Required action
The whole listing below must be repeated exactly.

Supplied information
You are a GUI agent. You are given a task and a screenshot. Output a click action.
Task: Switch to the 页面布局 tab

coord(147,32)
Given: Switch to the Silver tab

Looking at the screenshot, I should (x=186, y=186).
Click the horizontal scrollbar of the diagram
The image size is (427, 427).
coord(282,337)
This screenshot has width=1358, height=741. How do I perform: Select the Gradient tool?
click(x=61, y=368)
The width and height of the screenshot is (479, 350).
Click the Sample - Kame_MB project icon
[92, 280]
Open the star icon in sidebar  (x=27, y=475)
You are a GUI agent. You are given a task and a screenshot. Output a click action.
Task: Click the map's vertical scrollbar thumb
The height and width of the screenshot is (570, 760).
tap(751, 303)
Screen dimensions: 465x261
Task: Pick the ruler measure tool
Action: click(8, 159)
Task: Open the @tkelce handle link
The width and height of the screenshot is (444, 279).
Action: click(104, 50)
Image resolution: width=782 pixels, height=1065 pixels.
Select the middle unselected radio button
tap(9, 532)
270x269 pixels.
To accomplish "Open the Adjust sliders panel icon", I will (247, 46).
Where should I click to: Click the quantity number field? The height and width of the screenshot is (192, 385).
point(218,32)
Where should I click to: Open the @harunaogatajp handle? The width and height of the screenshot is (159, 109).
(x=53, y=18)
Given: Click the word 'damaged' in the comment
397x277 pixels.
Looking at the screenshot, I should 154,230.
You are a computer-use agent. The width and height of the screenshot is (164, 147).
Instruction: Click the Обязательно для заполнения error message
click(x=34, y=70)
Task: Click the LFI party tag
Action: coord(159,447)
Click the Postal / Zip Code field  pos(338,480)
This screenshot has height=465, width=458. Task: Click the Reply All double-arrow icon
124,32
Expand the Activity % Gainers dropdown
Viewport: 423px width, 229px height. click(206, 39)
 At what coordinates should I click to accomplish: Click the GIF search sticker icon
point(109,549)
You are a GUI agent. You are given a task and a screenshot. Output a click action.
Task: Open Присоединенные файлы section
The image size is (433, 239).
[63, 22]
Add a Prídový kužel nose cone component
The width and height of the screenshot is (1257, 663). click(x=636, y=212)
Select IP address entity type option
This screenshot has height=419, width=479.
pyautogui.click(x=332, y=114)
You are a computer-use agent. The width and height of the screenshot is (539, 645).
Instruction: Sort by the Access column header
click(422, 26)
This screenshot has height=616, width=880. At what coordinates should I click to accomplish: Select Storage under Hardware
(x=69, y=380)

Result of this task
You are a GUI agent. You are given a task and a screenshot. Output a click action.
Task: Switch to the 页面布局 tab

coord(147,32)
Given: Switch to the Silver tab

Looking at the screenshot, I should (x=186, y=186).
Click the horizontal scrollbar of the diagram
The image size is (427, 427).
coord(282,337)
This screenshot has width=1358, height=741. How do I perform: Select the Gradient tool?
click(x=61, y=368)
The width and height of the screenshot is (479, 350).
Click the Sample - Kame_MB project icon
[92, 280]
Open the star icon in sidebar  (x=27, y=475)
You are a GUI agent. You are given a task and a screenshot. Output a click action.
Task: Click the map's vertical scrollbar thumb
The height and width of the screenshot is (570, 760).
tap(751, 303)
Screen dimensions: 465x261
Task: Pick the ruler measure tool
Action: click(8, 159)
Task: Open the @tkelce handle link
The width and height of the screenshot is (444, 279).
Action: click(104, 50)
Image resolution: width=782 pixels, height=1065 pixels.
Select the middle unselected radio button
tap(9, 532)
270x269 pixels.
To accomplish "Open the Adjust sliders panel icon", I will (247, 46).
Where should I click to: Click the quantity number field? The height and width of the screenshot is (192, 385).
point(218,32)
Where should I click to: Open the @harunaogatajp handle? The width and height of the screenshot is (159, 109).
(x=53, y=18)
Given: Click the word 'damaged' in the comment
397x277 pixels.
Looking at the screenshot, I should 154,230.
You are a computer-use agent. The width and height of the screenshot is (164, 147).
Instruction: Click the Обязательно для заполнения error message
click(x=34, y=70)
Task: Click the LFI party tag
Action: coord(159,447)
Click the Postal / Zip Code field  pos(338,480)
This screenshot has height=465, width=458. Task: Click the Reply All double-arrow icon
124,32
Expand the Activity % Gainers dropdown
Viewport: 423px width, 229px height. click(206, 39)
 At what coordinates should I click to accomplish: Click the GIF search sticker icon
point(109,549)
You are a GUI agent. You are given a task and a screenshot. Output a click action.
Task: Open Присоединенные файлы section
The image size is (433, 239).
[63, 22]
Add a Prídový kužel nose cone component
The width and height of the screenshot is (1257, 663). click(x=636, y=212)
Select IP address entity type option
This screenshot has height=419, width=479.
pyautogui.click(x=332, y=114)
You are a computer-use agent. The width and height of the screenshot is (539, 645).
Instruction: Sort by the Access column header
click(422, 26)
This screenshot has height=616, width=880. At what coordinates should I click to accomplish: Select Storage under Hardware
(x=69, y=380)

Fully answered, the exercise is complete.